[Saved data entries]
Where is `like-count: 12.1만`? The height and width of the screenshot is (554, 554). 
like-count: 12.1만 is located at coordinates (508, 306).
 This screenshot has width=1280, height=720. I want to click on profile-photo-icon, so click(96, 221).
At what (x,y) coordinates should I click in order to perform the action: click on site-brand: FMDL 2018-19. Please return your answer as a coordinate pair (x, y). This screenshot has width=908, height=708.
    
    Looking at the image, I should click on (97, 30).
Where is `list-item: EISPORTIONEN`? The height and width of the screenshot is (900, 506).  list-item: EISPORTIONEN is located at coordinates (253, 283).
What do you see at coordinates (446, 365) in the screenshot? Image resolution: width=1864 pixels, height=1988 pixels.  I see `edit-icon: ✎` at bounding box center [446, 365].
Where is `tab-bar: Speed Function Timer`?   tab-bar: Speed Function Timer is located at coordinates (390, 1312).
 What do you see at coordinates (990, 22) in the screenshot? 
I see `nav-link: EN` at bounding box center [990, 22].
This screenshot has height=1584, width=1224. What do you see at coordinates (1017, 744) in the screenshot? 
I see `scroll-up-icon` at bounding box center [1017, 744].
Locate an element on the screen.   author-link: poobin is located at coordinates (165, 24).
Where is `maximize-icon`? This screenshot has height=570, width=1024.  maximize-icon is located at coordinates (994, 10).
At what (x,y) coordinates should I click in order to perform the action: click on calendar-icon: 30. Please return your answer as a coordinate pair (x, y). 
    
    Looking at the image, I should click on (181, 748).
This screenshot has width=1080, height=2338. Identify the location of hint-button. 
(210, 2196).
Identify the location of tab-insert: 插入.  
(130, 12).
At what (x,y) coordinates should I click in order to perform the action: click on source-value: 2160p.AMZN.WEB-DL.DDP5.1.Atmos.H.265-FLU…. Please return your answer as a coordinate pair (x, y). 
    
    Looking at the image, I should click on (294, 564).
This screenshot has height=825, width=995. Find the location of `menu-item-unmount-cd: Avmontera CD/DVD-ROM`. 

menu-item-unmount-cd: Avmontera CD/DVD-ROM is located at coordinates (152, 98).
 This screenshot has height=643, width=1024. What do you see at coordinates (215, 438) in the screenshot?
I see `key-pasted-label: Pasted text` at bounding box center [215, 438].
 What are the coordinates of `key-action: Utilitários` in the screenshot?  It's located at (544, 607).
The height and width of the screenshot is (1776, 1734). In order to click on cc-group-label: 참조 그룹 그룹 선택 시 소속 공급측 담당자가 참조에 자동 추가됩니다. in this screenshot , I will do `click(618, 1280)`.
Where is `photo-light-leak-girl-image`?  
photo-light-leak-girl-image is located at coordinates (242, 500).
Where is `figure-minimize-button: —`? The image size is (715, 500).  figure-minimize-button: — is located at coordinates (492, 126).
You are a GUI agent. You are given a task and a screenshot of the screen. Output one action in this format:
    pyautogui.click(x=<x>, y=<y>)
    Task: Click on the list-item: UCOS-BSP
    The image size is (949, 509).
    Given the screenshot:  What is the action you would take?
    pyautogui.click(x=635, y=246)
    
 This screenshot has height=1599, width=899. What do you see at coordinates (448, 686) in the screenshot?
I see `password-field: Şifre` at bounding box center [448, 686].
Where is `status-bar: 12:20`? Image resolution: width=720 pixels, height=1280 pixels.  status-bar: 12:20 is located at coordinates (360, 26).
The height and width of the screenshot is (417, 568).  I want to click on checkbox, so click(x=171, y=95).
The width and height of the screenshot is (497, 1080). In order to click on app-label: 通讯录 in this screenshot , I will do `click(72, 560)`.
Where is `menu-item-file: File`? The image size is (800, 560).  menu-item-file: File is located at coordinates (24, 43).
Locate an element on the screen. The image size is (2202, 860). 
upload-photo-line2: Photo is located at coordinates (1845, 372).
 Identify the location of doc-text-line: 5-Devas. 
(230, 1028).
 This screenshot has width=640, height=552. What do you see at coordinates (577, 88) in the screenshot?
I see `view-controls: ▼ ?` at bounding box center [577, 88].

EXERCISE PROMPT:
Rewrite all of the material above, changing every "Locate an element" to "Find an element" and keeping everything else the same.

ANSWER SPACE:
Where is `like-count: 12.1만`? The height and width of the screenshot is (554, 554). 
like-count: 12.1만 is located at coordinates (508, 306).
 This screenshot has width=1280, height=720. I want to click on profile-photo-icon, so click(96, 221).
At what (x,y) coordinates should I click in order to perform the action: click on site-brand: FMDL 2018-19. Please return your answer as a coordinate pair (x, y). This screenshot has width=908, height=708.
    
    Looking at the image, I should click on (97, 30).
Where is `list-item: EISPORTIONEN`? The height and width of the screenshot is (900, 506).  list-item: EISPORTIONEN is located at coordinates (253, 283).
What do you see at coordinates (446, 365) in the screenshot? Image resolution: width=1864 pixels, height=1988 pixels.  I see `edit-icon: ✎` at bounding box center [446, 365].
Where is `tab-bar: Speed Function Timer`?   tab-bar: Speed Function Timer is located at coordinates (390, 1312).
 What do you see at coordinates (990, 22) in the screenshot? 
I see `nav-link: EN` at bounding box center [990, 22].
This screenshot has height=1584, width=1224. What do you see at coordinates (1017, 744) in the screenshot? 
I see `scroll-up-icon` at bounding box center [1017, 744].
Find an element on the screen.   author-link: poobin is located at coordinates (165, 24).
Where is `maximize-icon`? This screenshot has height=570, width=1024.  maximize-icon is located at coordinates (994, 10).
At what (x,y) coordinates should I click in order to perform the action: click on calendar-icon: 30. Please return your answer as a coordinate pair (x, y). 
    
    Looking at the image, I should click on (181, 748).
This screenshot has width=1080, height=2338. Identify the location of hint-button. 
(210, 2196).
Identify the location of tab-insert: 插入.  
(130, 12).
At what (x,y) coordinates should I click in order to perform the action: click on source-value: 2160p.AMZN.WEB-DL.DDP5.1.Atmos.H.265-FLU…. Please return your answer as a coordinate pair (x, y). 
    
    Looking at the image, I should click on (294, 564).
This screenshot has height=825, width=995. Find the location of `menu-item-unmount-cd: Avmontera CD/DVD-ROM`. 

menu-item-unmount-cd: Avmontera CD/DVD-ROM is located at coordinates (152, 98).
 This screenshot has height=643, width=1024. What do you see at coordinates (215, 438) in the screenshot?
I see `key-pasted-label: Pasted text` at bounding box center [215, 438].
 What are the coordinates of `key-action: Utilitários` in the screenshot?  It's located at (544, 607).
The height and width of the screenshot is (1776, 1734). In order to click on cc-group-label: 참조 그룹 그룹 선택 시 소속 공급측 담당자가 참조에 자동 추가됩니다. in this screenshot , I will do `click(618, 1280)`.
Where is `photo-light-leak-girl-image`?  
photo-light-leak-girl-image is located at coordinates (242, 500).
Where is `figure-minimize-button: —`? The image size is (715, 500).  figure-minimize-button: — is located at coordinates (492, 126).
You are a GUI agent. You are given a task and a screenshot of the screen. Output one action in this format:
    pyautogui.click(x=<x>, y=<y>)
    Task: Click on the list-item: UCOS-BSP
    The image size is (949, 509).
    Given the screenshot:  What is the action you would take?
    pyautogui.click(x=635, y=246)
    
 This screenshot has height=1599, width=899. What do you see at coordinates (448, 686) in the screenshot?
I see `password-field: Şifre` at bounding box center [448, 686].
Where is `status-bar: 12:20`? Image resolution: width=720 pixels, height=1280 pixels.  status-bar: 12:20 is located at coordinates (360, 26).
The height and width of the screenshot is (417, 568).  I want to click on checkbox, so click(x=171, y=95).
The width and height of the screenshot is (497, 1080). In order to click on app-label: 通讯录 in this screenshot , I will do `click(72, 560)`.
Where is `menu-item-file: File`? The image size is (800, 560).  menu-item-file: File is located at coordinates (24, 43).
Find an element on the screen. The image size is (2202, 860). 
upload-photo-line2: Photo is located at coordinates (1845, 372).
 Identify the location of doc-text-line: 5-Devas. 
(230, 1028).
 This screenshot has width=640, height=552. What do you see at coordinates (577, 88) in the screenshot?
I see `view-controls: ▼ ?` at bounding box center [577, 88].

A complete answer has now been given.